If this plot synopsis and the thought of Gooding Jr. and Mirren as an assassin duo sounds absolutely ludicrous, consider yourself normal. In fact, Gooding Jr. and Mirren appear not just as assassins but also, more believably, as lovers--they even do the nasty to Nas. As for the plot, it’s the kind of puerile, testosterone-drenched stuff you expect from a pimply middle-schooler who just watched Scarface for the first time. But if you’re aching to watch Stephen Dorff threaten a sycophant’s rectum with a splintering pool cue or see someone’s head get blown off while having sex, here’s the movie for you.

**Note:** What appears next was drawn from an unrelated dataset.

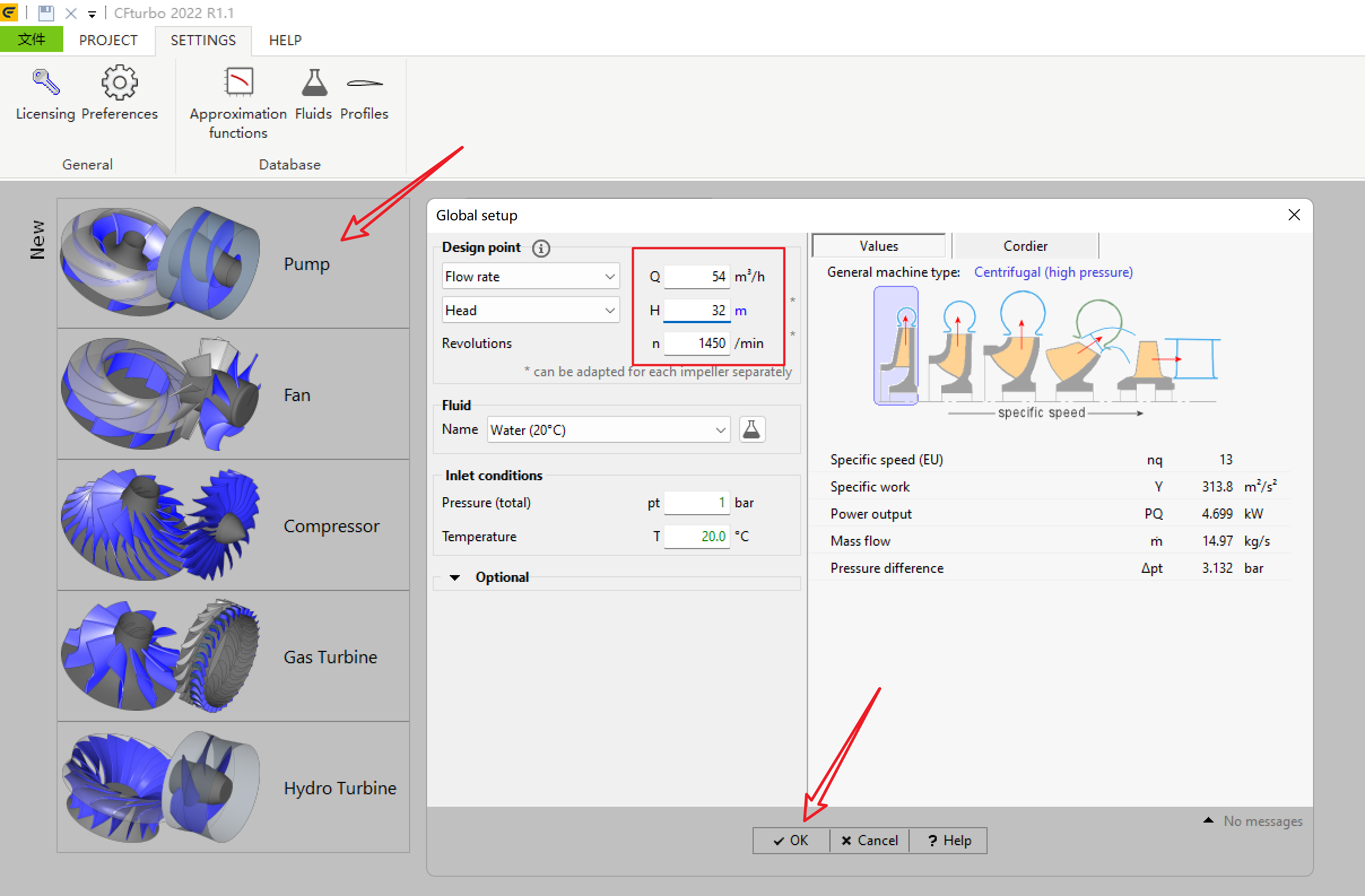Expand the No messages panel arrow
Screen dimensions: 1365x896
(x=1208, y=821)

Coming from an up-and-coming African-American Hollywood player such as director Lee Daniels, the amateurish and even offensive Shadowboxer is a major disappointment. Daniels, a producer of Monster’s Ball, has professed concern about how his people are portrayed in movies, but here he offers neo-blaxploitation of the lowest order with some limp stylistic nods to the Bourne franchise thrown in. Perhaps you’re supposed to find the movie’s multiple interracial pairings inspirational--Brick’s Joseph Gordon-Levitt portrays the Hippocratic oath-deficient Dr. Don, lover to crack-addled nurse Precious (Mo’Nique)--but the stereotypical (read: ignorant) roles given Mo’Nique and Macy Gray, among others, more than squash those potential positivity kernels. Bizarre casting, unintentionally hilarious dialogue, and some moments of flashy camerawork are about all Shadowboxer has to offer, relegating it to the ranks of movies that work well as ironic comedy in about 15 or 20 years. But trust us: any sooner and you’ll be sorry.